Suara.com - Anak muda di Indonesia harus lebih waspada lagi, dikarenakan Kanker kolorektal yang mencakup kanker usus besar dan rektum sekarang mengancam generasi gen z.
Untuk diketahui, kanker kolorektal biasanya sering dikaitkan dengan usia lanjut, namun dalam beberapa tahun terakhir, tren ini mulai bergeser kepada anak muda.
Di berbagai negara, termasuk Indonesia, kasus kanker kolorektal pada usia muda meningkat. Bahkan, bukan hal langka bila penyakit ini menyerang individu yang baru memasuki usia 20-an atau 30-an.
Hal ini menimbulkan kekhawatiran baru, mengingat generasi muda cenderung belum menganggap serius penyakit ini. Banyak yang merasa masih terlalu dini untuk memikirkan kanker, apalagi kanker usus besar.
Padahal, gaya hidup modern yang tinggi lemak, rendah serat, penuh stres, dan minim aktivitas fisik turut menjadi faktor pendorong utama kemunculan kanker ini di usia muda.
Dilansir dari Antara, Selasa 13 Mei 2025 berikut lima hal penting yang perlu diketahui tentang kanker kolorektal, mulai dari statistik kasus, penyebab, gejala, hingga pentingnya deteksi dini.
Konsultan Senior bidang Onkologi Medis dari Parkway Cancer Centre, Singapura Dr. Zee Ying Kiat memberikan panduan langsung sebagai berikut,
Pertama, angka penderita di usia muda terus meningkat. Berdasarkan data Global Cancer Observatory (Globocan) 2020, kanker ini menempati peringkat keempat jenis kanker terbanyak di Indonesia, dengan 34.189 kasus baru tercatat pada tahun tersebut.
Meskipun selama ini kanker kolorektal lebih banyak menyerang individu berusia di atas 50 tahun, tren terkini menunjukkan bahwa penyakit ini juga semakin banyak ditemukan pada kelompok usia lebih muda.

DATA YANG DISEDIAKAN
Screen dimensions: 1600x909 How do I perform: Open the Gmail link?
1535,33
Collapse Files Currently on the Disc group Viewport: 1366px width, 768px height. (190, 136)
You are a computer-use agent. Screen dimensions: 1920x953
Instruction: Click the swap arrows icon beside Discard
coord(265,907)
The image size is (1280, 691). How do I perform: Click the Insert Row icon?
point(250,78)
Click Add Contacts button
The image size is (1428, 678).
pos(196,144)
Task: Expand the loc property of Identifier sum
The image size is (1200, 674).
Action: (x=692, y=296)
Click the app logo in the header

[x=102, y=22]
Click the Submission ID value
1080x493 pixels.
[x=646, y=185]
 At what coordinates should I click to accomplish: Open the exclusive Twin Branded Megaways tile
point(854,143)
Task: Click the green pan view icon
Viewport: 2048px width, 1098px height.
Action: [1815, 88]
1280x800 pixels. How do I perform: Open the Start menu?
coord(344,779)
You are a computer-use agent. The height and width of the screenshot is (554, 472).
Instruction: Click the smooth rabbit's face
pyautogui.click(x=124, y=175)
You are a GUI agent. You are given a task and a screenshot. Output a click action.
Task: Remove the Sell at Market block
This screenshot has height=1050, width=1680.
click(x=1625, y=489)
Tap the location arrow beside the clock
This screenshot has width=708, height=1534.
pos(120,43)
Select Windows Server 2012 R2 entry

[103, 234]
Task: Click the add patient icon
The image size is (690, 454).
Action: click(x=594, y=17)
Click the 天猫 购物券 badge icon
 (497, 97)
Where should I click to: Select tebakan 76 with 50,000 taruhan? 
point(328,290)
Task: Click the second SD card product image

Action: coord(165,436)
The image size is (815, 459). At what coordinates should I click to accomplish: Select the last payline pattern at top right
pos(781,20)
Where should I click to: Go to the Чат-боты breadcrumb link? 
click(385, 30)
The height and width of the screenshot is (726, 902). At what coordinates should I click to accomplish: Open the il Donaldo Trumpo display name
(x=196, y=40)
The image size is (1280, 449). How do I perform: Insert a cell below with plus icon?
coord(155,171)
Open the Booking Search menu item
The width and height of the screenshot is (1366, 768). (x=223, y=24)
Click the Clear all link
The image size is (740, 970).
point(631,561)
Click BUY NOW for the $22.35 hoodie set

BUTIR TUGAS
Menurut kutipan pilihan tentang kanker kolorektal, berapa kasus baru kanker ini yang tercatat di Indonesia berdasarkan data Globocan 2020? Entri di atas tidak perlu digunakan.

HASIL TUGAS INI
34.189 kasus baru.